The statue in Frogner Church is clearly meant to tie into the medieval motif, but it also shows itself as a product of a different time, a time that had its own ideas about the medieval past. The statue is, in other words, not so much a continuation of a medieval motif, but an adaptation of it. There are two elements that point us in this direction. First of all, the saint-king carries a sword, which he uses to subdue to defeated opponent. To my knowledge, this combination of iconographical features does not appear in medieval art. Olaf is typically seen holding an axe, which became is primary attribute at a very early stage, possibly already in the mid-eleventh century. The sword is very rarely associated with Olaf, and, as far as I know, never in the motif of trampling an enemy underfoot. 
     




The second modern feature of the statue is the shape of the underlier. In medieval art, this figure is typically a human of uncertain identification (especially in the thirteenth century), or a dragon with a human head (mainly fourteenth century onwards). The figure in Frogner Church, however, is holding a hammer, which suggests that this is the Norse god Thor. The statue is, in other words, intended to summarize Christianity's conquest of Paganism in Norway, exemplified by Saint Olaf forcefully replacing the god of thunder. While medieval Norwegians did indeed emphasize Olaf's violent expulsion of Pagan elements during the Christianization period - an idea possibly invented in the twelfth century, as part of the Norwegian Church's efforts of identity-construction - this expulsion is not, from what I know, expressed as a battle between a saint and a god. Consequently, the scene in Frogner Church looks very much as an ecclesiastical response to the ongoing enthusiasm for the Norse Paganism that was part of the medievalism of the era, where the pre-Christian elements were made to represent Norway and confer antiquity and glory on a nation eagerly expending time and resources to construct an identity.  







Another feature of Frogner Church that makes me suspect some sort of ecclesiastical reaction to the ongoing medievalism of the time, is the exterior.

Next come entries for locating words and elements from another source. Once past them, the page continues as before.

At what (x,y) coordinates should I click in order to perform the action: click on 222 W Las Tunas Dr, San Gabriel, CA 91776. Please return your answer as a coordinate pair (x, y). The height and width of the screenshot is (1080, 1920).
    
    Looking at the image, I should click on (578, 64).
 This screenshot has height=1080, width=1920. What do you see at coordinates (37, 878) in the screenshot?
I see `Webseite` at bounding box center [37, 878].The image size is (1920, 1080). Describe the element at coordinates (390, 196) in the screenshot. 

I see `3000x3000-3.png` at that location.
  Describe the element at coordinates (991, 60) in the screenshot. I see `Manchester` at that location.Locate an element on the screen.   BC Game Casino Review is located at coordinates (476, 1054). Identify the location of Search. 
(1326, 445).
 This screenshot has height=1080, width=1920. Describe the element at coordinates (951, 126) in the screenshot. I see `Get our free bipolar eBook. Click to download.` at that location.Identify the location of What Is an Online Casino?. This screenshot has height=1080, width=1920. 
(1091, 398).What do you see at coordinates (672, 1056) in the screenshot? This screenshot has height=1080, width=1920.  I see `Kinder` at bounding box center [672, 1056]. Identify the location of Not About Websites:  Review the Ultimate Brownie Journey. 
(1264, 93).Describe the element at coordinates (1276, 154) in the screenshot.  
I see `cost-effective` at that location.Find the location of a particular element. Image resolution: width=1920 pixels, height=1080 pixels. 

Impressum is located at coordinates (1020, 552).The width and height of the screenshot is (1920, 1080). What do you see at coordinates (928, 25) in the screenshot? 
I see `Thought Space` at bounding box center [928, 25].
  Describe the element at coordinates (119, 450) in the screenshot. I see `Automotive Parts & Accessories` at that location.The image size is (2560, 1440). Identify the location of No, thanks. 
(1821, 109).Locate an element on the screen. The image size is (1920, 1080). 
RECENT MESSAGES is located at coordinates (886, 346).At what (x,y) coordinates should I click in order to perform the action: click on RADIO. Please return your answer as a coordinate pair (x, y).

The neo-Romanesque features of the tower and the front are both strongly reminiscent of an actual medieval church in Oslo, namely that of Old Aker Church, which is heavily restored yet contains some surviving features from the twelfth century. The Romanesque style is a marker of European belonging, since it is an architectural vogue imported from abroad, and initially performed in Norway by foreign masons. The use of neo-Romanesque for the church exterior can be understood as a nod to Old Aker Church, by which the new church draws prestige from an earlier church, and provides a sense of continuity, which in itself is an important element of identity-construction. Furthermore, however, it might also be that the use of neo-Romanesque serves the same purpose as the statue of Saint Olaf in the nave, namely to signal a European belonging and to mark a certain distance to the enthusiasm towards the Pagan Norse heritage. 

If I am right in thinking about these features as a pushback against the Pagan aesthetic, it is nonetheless doubtful whether a lot of people would have the toolkit for decoding this protest message. Yet this does not in and of itself mean that the protest would not have been legible to a certain section of society, whether it would be academics, clerics, or others.